_Extracto de página_
■ ■ ■ ■
El debate tenía un aspecto paradójico, pues el propio Las Casas certificaba con sus puntos de vista la superioridad de la cultura hispana, capaz de enfocar un dilema ético-político que los indios no estaban en condiciones de abordar. La influencia de Las Casas dura hasta la actualidad y, por otra paradoja, sus acusaciones se han popularizado por ideologías que en el siglo XX sí han realizado verdaderos genocidios. Así, un gran lascasista español ha sido el historiador stalinista Tuñón de Lara. Tampoco protestantes, franceses o ingleses que con tanta pericia explotaron la

Brevisima relación demostraron una particular virtud y compasión en sus colonias. En Méjico, después de la independencia, el nuevo estado, muy lascasista, arrebató a los indios las extensas tierras que les había garantizado la corona española.
■ ■ ■ ■
_Consigna del ejercicio_
¿A qué historiador español presenta el fragmento sobre Las Casas como un gran lascasista?

_Datos extraídos_
■ ■ ■ ■
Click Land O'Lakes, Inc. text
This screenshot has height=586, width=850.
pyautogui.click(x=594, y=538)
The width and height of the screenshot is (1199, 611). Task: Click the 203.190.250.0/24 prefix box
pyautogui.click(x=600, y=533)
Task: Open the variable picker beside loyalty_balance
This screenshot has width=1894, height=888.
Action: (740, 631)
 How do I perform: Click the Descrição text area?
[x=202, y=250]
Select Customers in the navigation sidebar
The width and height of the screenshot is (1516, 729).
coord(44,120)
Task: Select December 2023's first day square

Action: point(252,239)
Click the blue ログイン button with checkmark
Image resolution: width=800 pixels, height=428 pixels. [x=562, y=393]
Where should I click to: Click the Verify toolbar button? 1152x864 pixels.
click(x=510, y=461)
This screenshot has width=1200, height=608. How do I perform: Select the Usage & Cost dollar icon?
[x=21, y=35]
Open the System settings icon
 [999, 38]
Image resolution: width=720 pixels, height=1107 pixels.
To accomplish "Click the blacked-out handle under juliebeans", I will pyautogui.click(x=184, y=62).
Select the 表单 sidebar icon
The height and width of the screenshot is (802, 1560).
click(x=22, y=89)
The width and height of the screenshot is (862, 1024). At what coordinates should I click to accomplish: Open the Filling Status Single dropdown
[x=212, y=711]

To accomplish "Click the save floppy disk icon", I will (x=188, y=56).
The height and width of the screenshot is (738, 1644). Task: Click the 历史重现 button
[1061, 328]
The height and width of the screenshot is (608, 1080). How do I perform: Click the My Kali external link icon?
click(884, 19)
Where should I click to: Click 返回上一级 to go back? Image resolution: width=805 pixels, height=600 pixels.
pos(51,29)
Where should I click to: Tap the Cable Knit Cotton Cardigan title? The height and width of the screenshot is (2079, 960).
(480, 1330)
■ ■ ■ ■
_Respuesta_
Al historiador stalinista Tuñón de Lara.